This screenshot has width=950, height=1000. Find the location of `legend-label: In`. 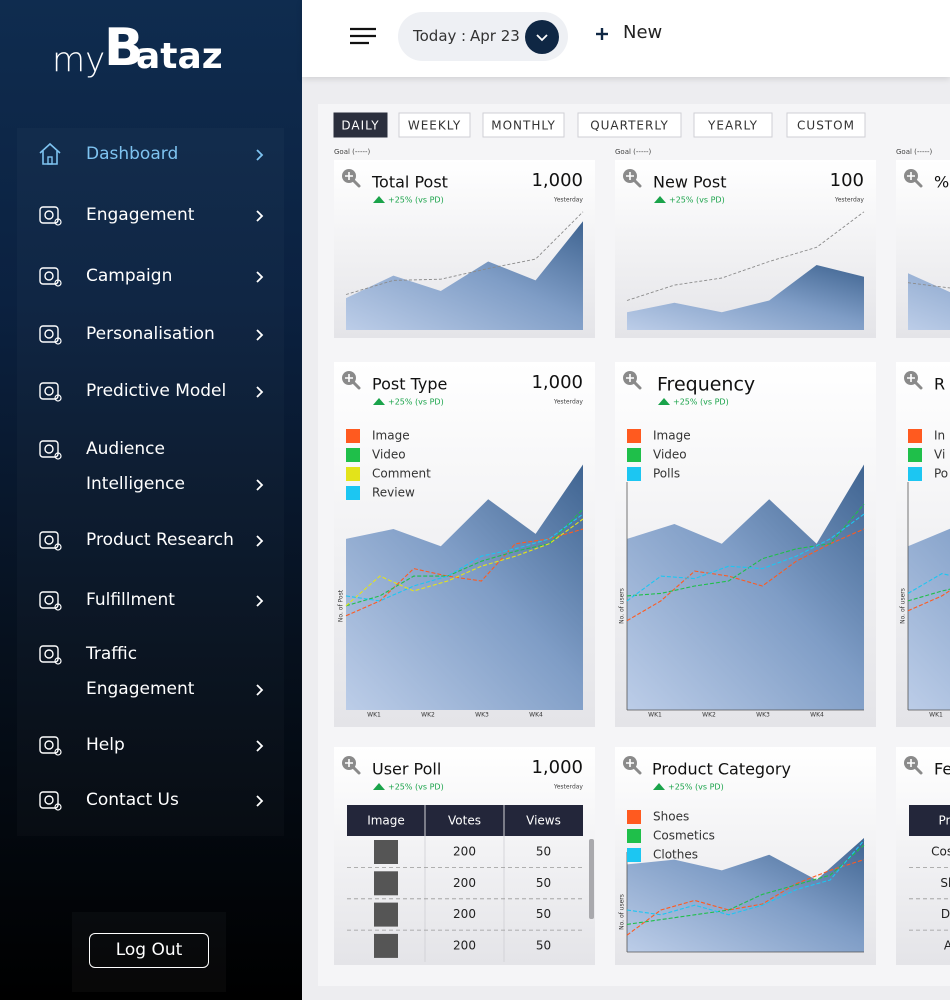

legend-label: In is located at coordinates (940, 436).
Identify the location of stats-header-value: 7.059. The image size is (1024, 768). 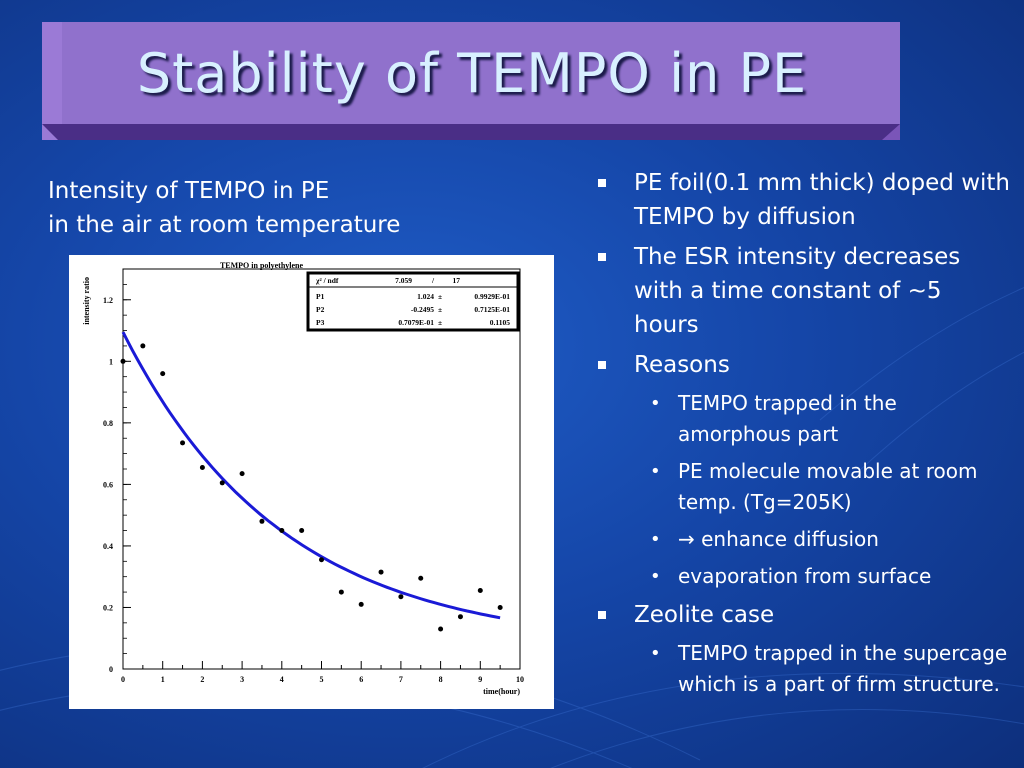
(404, 280).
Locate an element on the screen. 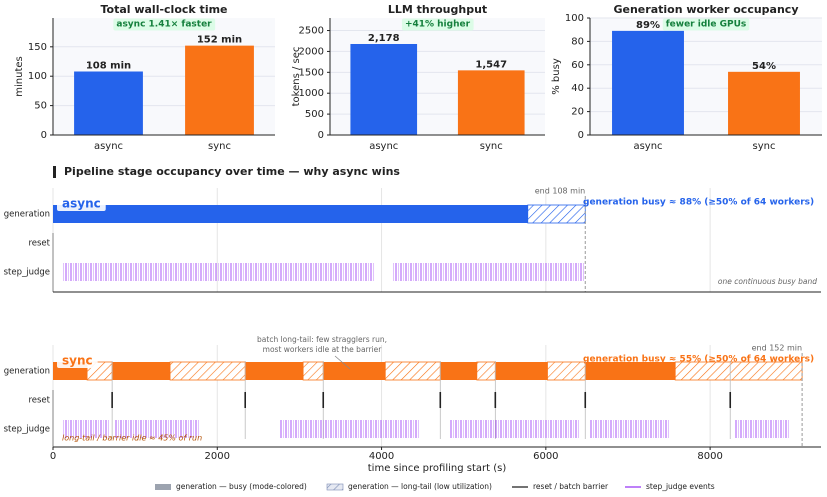 This screenshot has width=827, height=497. callout: most workers idle at the barrier is located at coordinates (323, 350).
● ● ●
WORK TO COMPLETE
Render the rows as a Markdown table with the columns Line No. and Content, beginning at the first line of the rows and stopping after the line that contains "(404, 280).". Omit blank lines, and leave the pictures out of the table.

RESPONSE
| Line No. | Content |
|---|---|
| 1 | This screenshot has width=950, height=1000. Find the location of `legend-label: In`.  |
| 2 | legend-label: In is located at coordinates (940, 436). |
| 3 | Identify the location of stats-header-value: 7.059. The image size is (1024, 768).  |
| 4 | (404, 280). |